From: Philippe Verdy (
Date: Mon Mar 22 2004 - 13:53:16 EST

  • Next message: Peter Kirk: "Re: Novice question"

    From: "Stefan Persson" <>
    > Philippe Verdy wrote:
    > > Some browsers will need NCRs, some will accept UTF-8, some will need a
    > > "x-user-defined" encoding which is not a standard encoding for use in
    > > HTML 3.2...
    > Isn't that only the case with non-BMP code points?

    I don't know, but for now IE is known to support non-BMP characters only through
    NCRs, even in UTF-8 documents, AND only if the "x-user-defined" encoding is
    specified (which is a non standard alias of UTF-8 with special behavior to
    select a specific user-defined default font instead of using the per-script
    default font) or with manual selection of the "User-Defined" encoding in the
    Display menu, and only after patching some registry entries.

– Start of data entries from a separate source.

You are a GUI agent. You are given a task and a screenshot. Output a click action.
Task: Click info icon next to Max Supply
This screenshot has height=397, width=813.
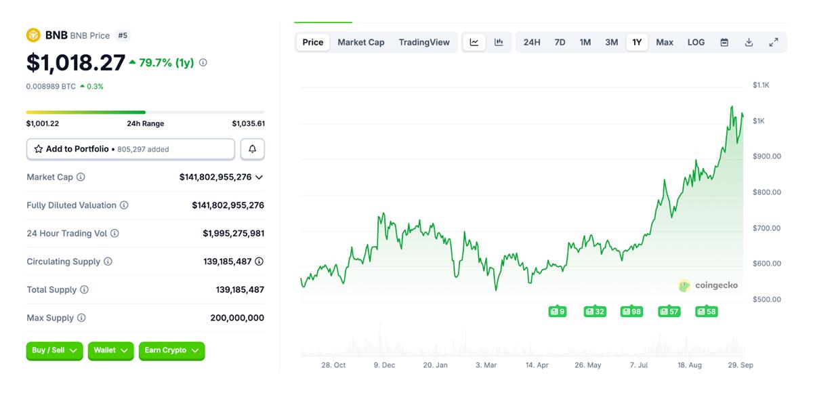coord(81,318)
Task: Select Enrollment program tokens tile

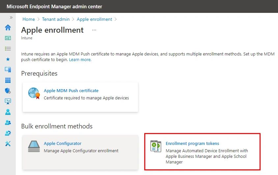Action: (x=192, y=144)
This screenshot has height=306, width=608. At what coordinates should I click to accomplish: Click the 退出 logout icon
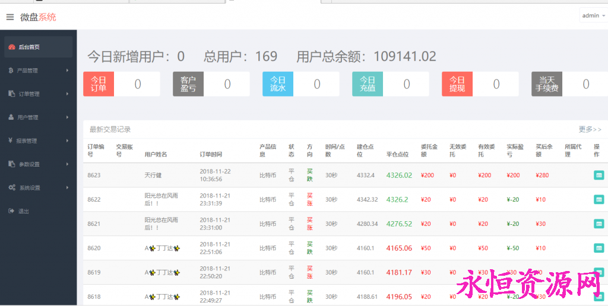[11, 211]
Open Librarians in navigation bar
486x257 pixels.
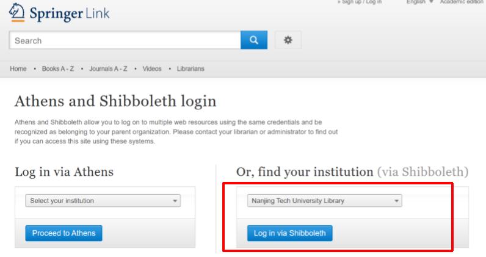190,69
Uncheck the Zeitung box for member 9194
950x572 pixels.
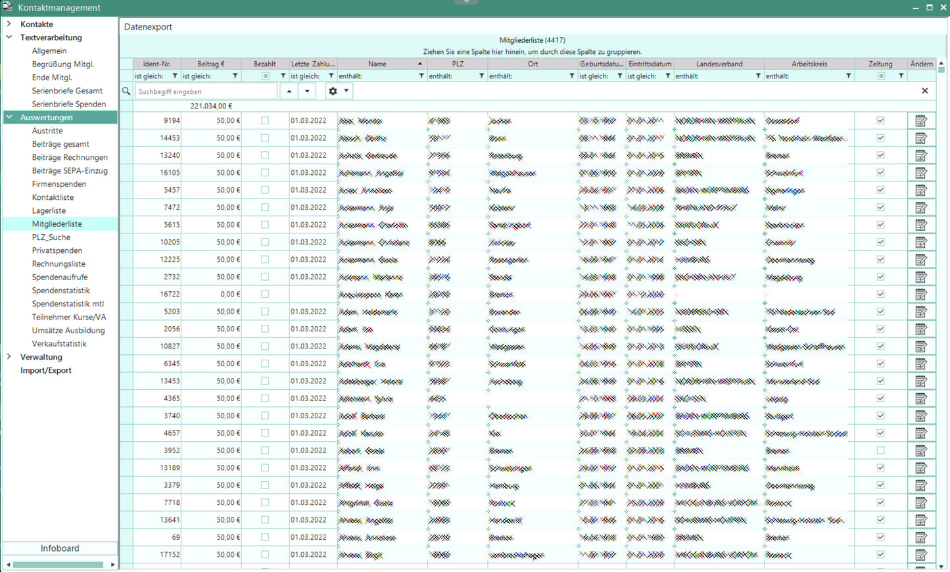(x=880, y=121)
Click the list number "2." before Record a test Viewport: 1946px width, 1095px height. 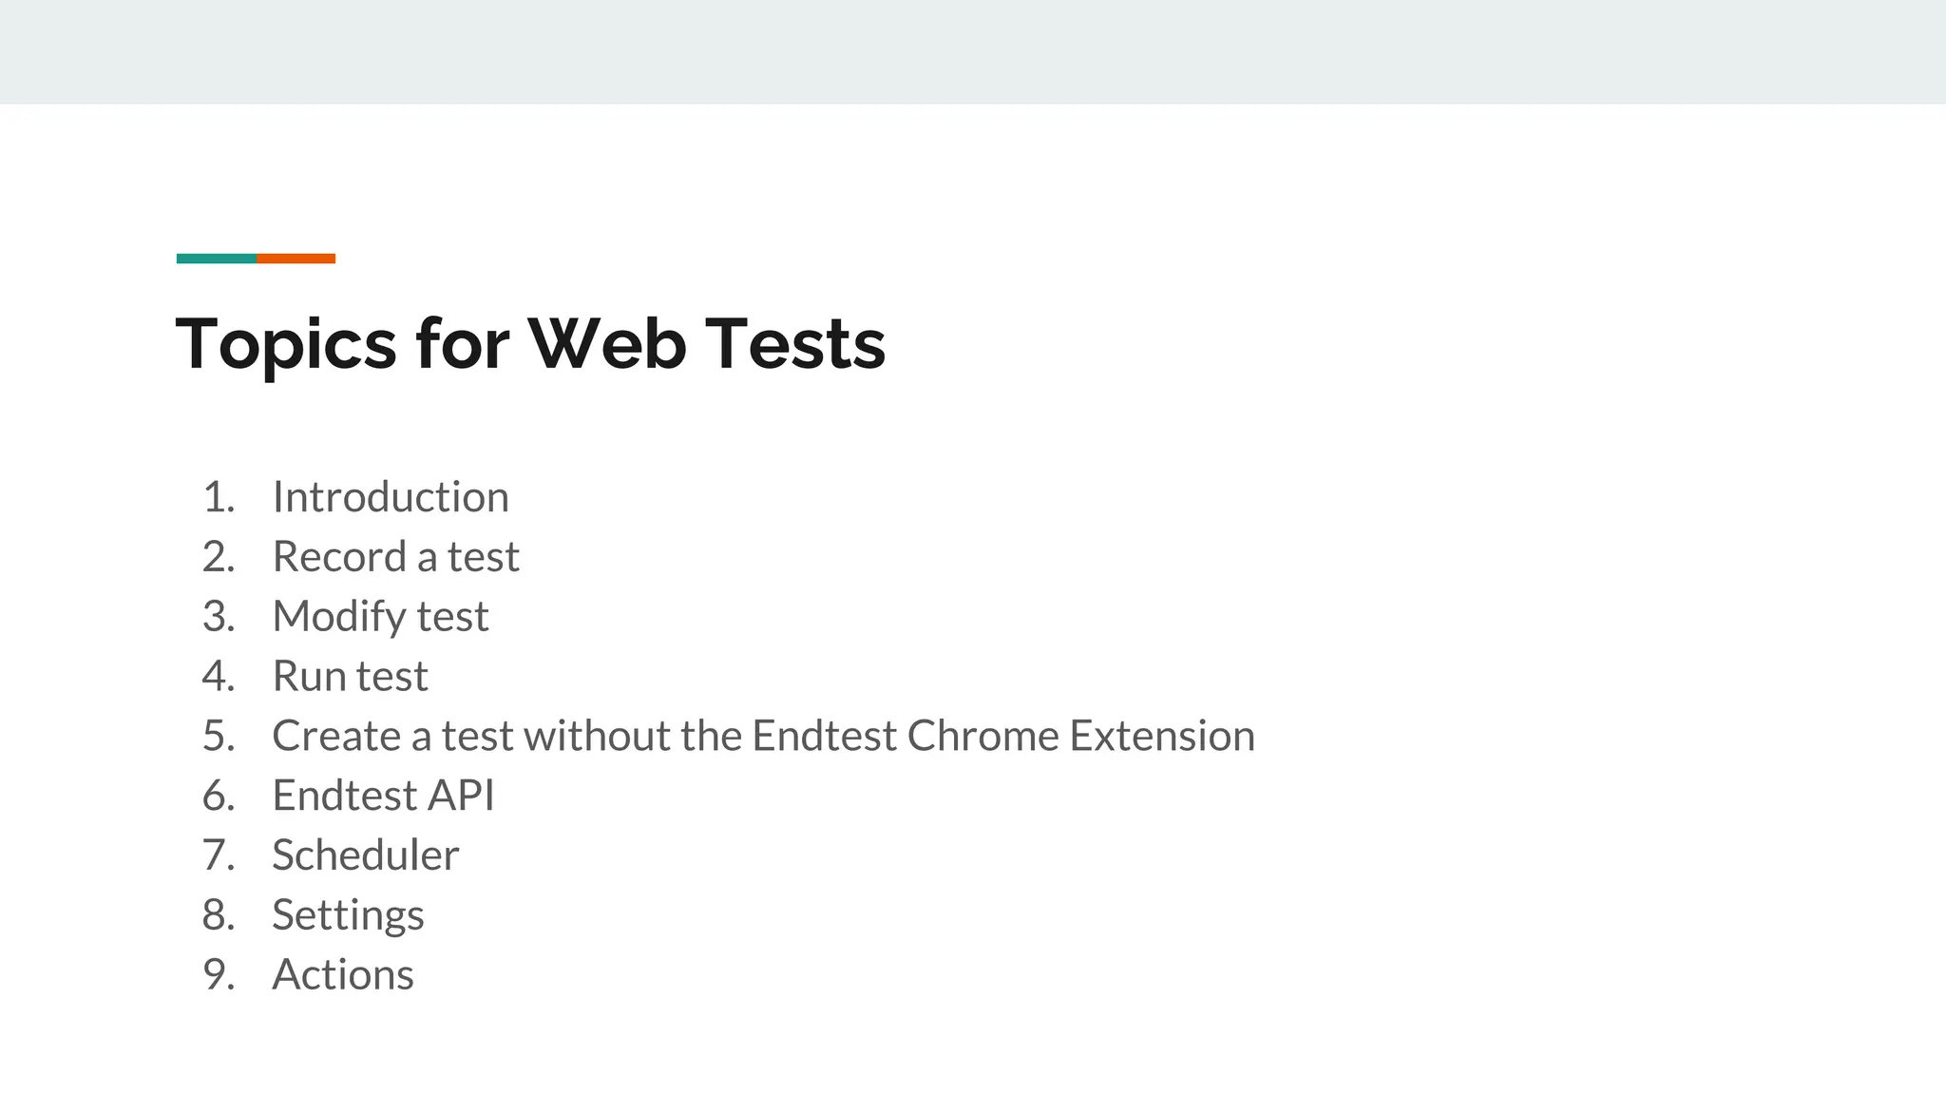[x=219, y=557]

    However, NCRs are sometimes the only way to display non Latin characters in some
    browsers, as they rely only on the user's locale to get the language and its
    "prefered" encoding.

    As far as I know, Unicode is the only alternative to ISCII for Indian Brahmic
    Scripts, however Urdu written with the Arabic script may be supported with the
    Arabic ISO8859 charset.

    UTF-8 is very viable for now for all scripts that can be restricted to the BMP.
    UTF-8 support out of the BMP is often bous or inexistant in too many browsers...
    (I did not try, but IE may support the CESU-8 or UTF-16 encoding to get
    characters out of the BMP, because UTF-16 is the encoding used internally within
    strings handled with its JavaScript interface).

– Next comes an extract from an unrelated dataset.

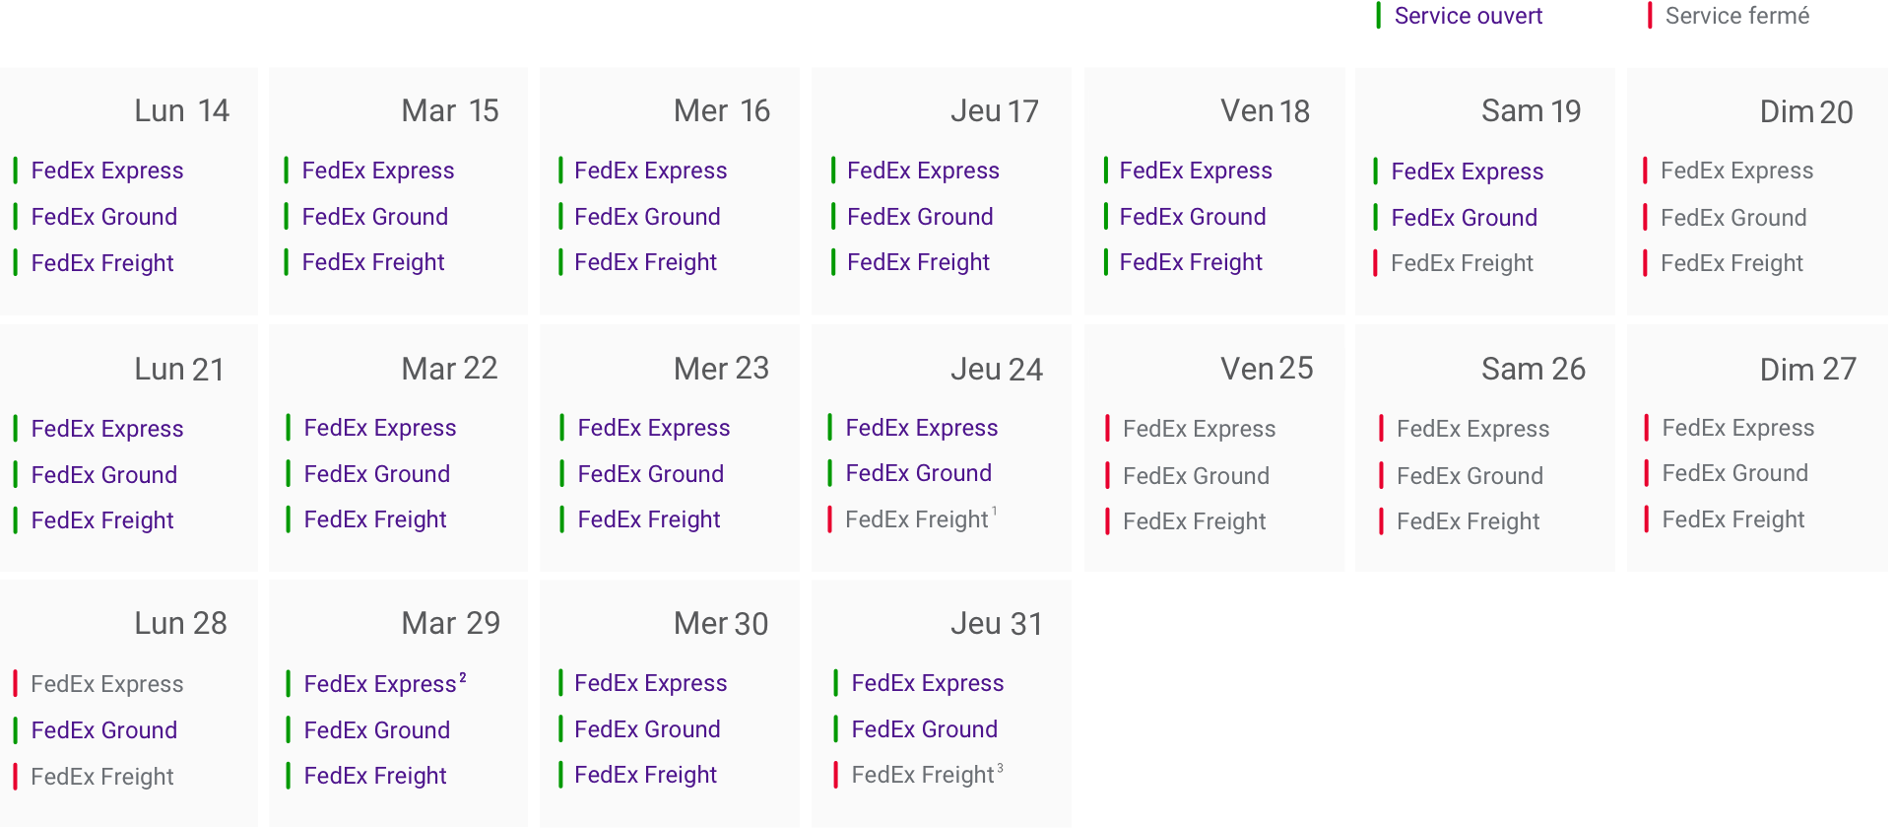
Task: Click FedEx Express link under Lun 14
Action: [107, 171]
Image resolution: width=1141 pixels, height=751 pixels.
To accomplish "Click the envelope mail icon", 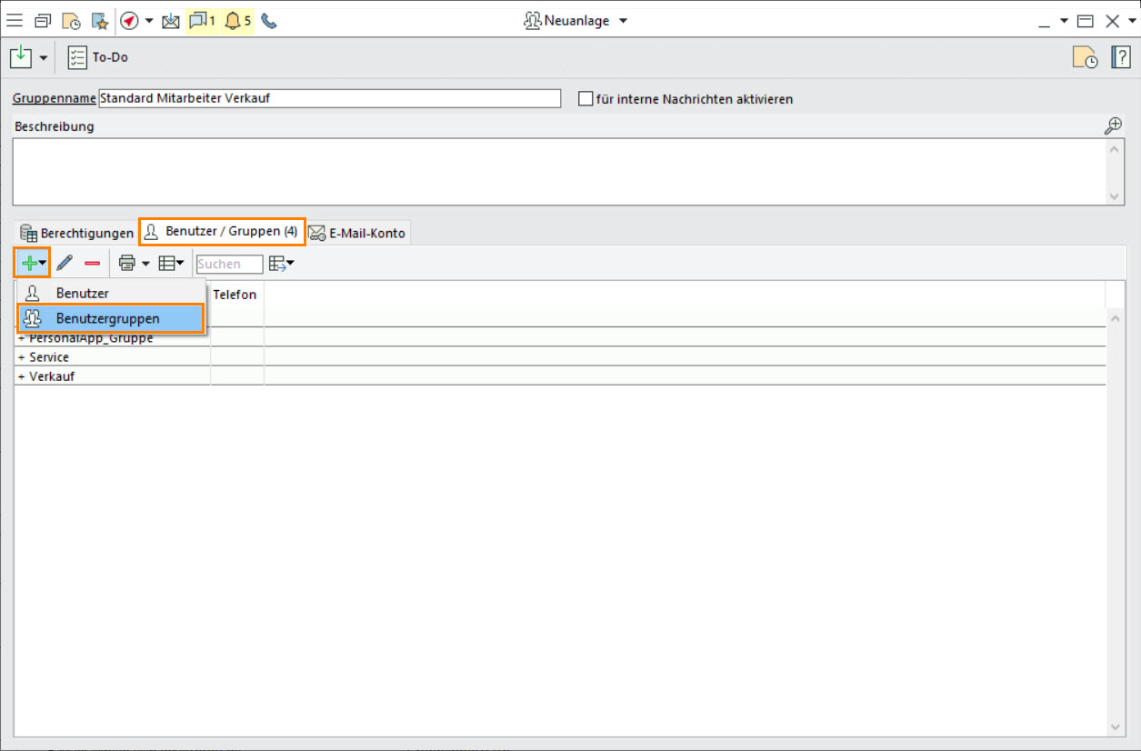I will coord(170,21).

    One can test if JavaScript supports UTF-32 strings very simply, by making a
    character from a non-BMP codepoint value such as 0x10FFFD, and reading the code
    of the first "character" of that string.

    One can also test in JavaScript whever UTF-16 is supported by performing the
    same test with 0xD800 and 0xDC00.

    Depending on this result, you may then be able to display strings containing
    non-BMP characters, but still provided that the user manuall selects the
    "User-Defined" encoding in the IE's display menu or the page is sent with an exp
    licit header specifuing the charset: "Content-Type: text/html;
    charset=x-user-defined", but this cannot be performed through JavaScript...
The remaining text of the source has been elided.